Place des héros : une douleur permanente

Après son adaptation des Arbres à abattre l’an dernier, qui fut l’un des coups de cœur unanime de la critique, Krystian Lupa revient à Avignon avec une autre pièce de son auteur de prédilection, Thomas Bernhard et Place des héros. Le texte, hanté par la mort, s’interroge sur le fascisme et trouve un écho particulier avec le contexte que traverse l’Europe actuellement. Un chef d’œuvre sublimé et magistral qui signe une nouvelle réussite pour le metteur en scène polonais.

place des héros
© Christophe Raynaud de Lage / Festival d’Avignon

Pendant l’installation du public, une femme, toute de noir vêtue, déambule dans l’obscurité du plateau, un chiffon blanc à la main. Faisant les cent pas et allant régulièrement à la fenêtre, personne ne semble lui prêter attention jusqu’à ce que la lumière la révèle à notre regard. Manifestement, elle est soucieuse. Il s’agit d’Herta, la femme de chambre. Elle a entrepris, bien plus pour s’occuper l’esprit que par réelle envie, de cirer les chaussures du professeur Joseph Schuster qui vient de se suicider. Les bruits extérieurs de la ville nous parviennent avec délicatesse tandis qu’elle écoute Madame Zittel, la gouvernante, faire le portrait peu réjouissant du défunt tout en repassant et pliant de manière compulsive les chemises immaculées trouvées dans l’armoire. Exigent, maniaque, il ne semblait pas aimer grand-chose ni grand-monde, pas même sa propre famille, mis-à-part, peut-être, son frère Robert. Il faudra endurer les trois scènes pour modifier notre regard sur cet homme et tenter de comprendre ce qui l’a poussé au suicide. Et nous, qu’aurions-nous fait ?

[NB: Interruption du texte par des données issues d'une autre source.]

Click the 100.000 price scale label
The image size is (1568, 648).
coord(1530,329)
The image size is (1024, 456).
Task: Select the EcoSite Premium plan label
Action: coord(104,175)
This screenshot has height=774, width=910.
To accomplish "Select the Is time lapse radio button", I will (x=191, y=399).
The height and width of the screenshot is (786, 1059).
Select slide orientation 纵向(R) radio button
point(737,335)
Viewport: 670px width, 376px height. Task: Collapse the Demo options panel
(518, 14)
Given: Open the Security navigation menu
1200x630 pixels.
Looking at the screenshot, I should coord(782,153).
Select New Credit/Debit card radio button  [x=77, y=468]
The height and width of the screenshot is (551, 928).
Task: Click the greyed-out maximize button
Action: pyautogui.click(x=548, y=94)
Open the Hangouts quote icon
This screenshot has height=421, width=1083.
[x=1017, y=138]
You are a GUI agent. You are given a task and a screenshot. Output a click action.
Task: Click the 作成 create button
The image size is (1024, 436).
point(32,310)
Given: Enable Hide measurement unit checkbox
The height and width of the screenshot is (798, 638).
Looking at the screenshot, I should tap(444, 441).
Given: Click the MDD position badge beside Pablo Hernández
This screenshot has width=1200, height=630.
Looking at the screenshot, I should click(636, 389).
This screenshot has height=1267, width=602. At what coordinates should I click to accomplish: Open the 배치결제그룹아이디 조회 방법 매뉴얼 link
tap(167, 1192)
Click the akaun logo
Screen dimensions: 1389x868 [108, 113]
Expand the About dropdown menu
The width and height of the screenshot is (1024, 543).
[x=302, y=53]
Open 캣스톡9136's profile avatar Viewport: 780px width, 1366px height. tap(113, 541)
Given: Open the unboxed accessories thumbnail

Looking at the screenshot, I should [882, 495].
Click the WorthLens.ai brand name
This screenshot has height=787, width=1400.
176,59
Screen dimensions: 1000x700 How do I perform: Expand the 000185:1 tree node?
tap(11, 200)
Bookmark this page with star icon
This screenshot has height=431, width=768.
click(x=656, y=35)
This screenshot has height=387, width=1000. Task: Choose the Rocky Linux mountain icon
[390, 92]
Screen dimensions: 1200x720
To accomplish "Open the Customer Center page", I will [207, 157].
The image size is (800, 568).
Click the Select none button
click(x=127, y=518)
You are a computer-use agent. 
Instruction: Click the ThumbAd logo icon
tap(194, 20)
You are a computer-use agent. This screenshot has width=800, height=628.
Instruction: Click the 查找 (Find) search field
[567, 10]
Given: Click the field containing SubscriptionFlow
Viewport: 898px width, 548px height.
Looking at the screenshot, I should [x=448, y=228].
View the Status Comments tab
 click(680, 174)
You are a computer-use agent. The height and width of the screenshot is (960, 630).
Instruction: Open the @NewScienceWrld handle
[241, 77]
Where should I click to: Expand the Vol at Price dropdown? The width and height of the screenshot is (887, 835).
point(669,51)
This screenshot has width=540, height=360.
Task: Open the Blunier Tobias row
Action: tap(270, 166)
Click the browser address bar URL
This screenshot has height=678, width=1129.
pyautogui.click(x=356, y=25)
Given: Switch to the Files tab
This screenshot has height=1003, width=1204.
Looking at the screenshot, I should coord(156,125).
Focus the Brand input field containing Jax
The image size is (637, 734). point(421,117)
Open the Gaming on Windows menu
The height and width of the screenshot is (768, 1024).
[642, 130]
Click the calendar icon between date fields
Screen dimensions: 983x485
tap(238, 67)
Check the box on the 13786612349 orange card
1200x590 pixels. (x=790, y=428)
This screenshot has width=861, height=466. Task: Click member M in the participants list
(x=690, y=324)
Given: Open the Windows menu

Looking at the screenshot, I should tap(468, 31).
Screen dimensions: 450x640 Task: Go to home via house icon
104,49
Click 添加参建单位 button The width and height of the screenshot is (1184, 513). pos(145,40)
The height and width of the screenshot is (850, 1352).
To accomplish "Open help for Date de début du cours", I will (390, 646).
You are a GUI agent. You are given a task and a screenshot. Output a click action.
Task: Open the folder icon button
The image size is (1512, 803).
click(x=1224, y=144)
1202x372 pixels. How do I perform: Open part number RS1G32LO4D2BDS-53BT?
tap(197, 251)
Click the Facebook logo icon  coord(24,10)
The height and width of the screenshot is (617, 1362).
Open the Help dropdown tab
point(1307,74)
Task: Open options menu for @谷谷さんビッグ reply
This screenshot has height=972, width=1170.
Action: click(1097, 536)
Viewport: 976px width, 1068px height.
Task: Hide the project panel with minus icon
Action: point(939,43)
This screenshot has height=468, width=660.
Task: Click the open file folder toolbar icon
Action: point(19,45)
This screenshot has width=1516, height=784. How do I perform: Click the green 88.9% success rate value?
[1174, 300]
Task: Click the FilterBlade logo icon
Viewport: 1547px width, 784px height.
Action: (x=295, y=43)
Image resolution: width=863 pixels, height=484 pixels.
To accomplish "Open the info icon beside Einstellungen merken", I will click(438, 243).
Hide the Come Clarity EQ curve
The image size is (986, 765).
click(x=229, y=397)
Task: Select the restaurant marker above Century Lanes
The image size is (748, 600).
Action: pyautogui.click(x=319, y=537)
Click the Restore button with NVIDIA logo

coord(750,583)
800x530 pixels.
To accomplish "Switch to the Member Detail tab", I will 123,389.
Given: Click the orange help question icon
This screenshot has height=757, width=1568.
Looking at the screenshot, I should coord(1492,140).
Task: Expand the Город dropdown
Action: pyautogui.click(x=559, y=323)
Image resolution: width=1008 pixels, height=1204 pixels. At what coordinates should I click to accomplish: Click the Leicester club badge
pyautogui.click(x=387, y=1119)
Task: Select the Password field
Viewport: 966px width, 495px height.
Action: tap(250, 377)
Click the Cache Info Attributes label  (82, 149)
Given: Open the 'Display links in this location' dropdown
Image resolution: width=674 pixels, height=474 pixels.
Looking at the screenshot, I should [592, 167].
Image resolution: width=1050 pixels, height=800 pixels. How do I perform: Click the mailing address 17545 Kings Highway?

Après dix ans de vie d’exil à Oxford en Angleterre, Joseph Schuster est revenu habiter sur cette Place des héros, lieu symbolique lié à jamais à Hitler. Cependant, sa femme ne supportait plus d’entendre constamment les clameurs de la foule, revivant sans cesse dans sa tête la scène de l’annexion de l’Autriche par le Führer. Le professeur était plutôt réticent à repartir mais il avait accepté de quitter à nouveau Vienne. Tandis que la maison se vide peu à peu (des cartons traînent encore sur le plateau avec la mention Oxford), Joseph a fait le choix de se suicider. Le premier tableau est un long portrait de cet homme par sa gouvernante qui lui vouait une admiration sans borne, lui qui faisait de sa vie une recherche permanente de vérité. Néanmoins, c’est le deuxième tableau qui se montre entièrement bouleversant. Robert rejoint ses deux nièces, Anna et Olga,  après l’enterrement et se lance, au milieu d’un parc délicatement brumeux, face public, dans l’expression de sa propre conception et vision de l’Autriche, du mensonge, de la bassesse, des nationalistes, du cynisme, de la désillusion, de l’art et notamment du théâtre… Le monologue, corrosif et saisissant, où l’humanité n’échappe à rien,  est porté avec brio par Valentinas Masalskis, étonnant de véracité. Ici, il nous le dit, « tu dois être catholique ou nationaliste ». Tout le reste n’est pas toléré. Les mots, virulents ou ironiques, résonnent encore en nous. Les autres comédiens du Théâtre national lituanien sont tous excellents, sans distinction, et trouvent leur place dans une mise en scène sobre et sensible, invitant à la retenue et à la pudeur. La dernière image qui se grave dans notre esprit est celle de l’évocation de la Nuit de Cristal avec l’explosion des vitres de l’appartement Place des héros dans une sobriété désarmante. Il y a quelque chose de l’ordre de la délicatesse des œuvres russes qui se dégage des tableaux précis et efficaces voulus par Krystian Lupa, avec un temps étiré, presque flottant, mais jamais ennuyeux déployé dans une atmosphère froide mais captivante. Les bruits de la nature, entendus à travers les vitres de l’appartement ou directement depuis le parc, contribuent à cette impression d’une sérénité faussement absolue. Tout n’est que fulgurance et prodige avec une maîtrise parfaite et élégante de l’œuvre.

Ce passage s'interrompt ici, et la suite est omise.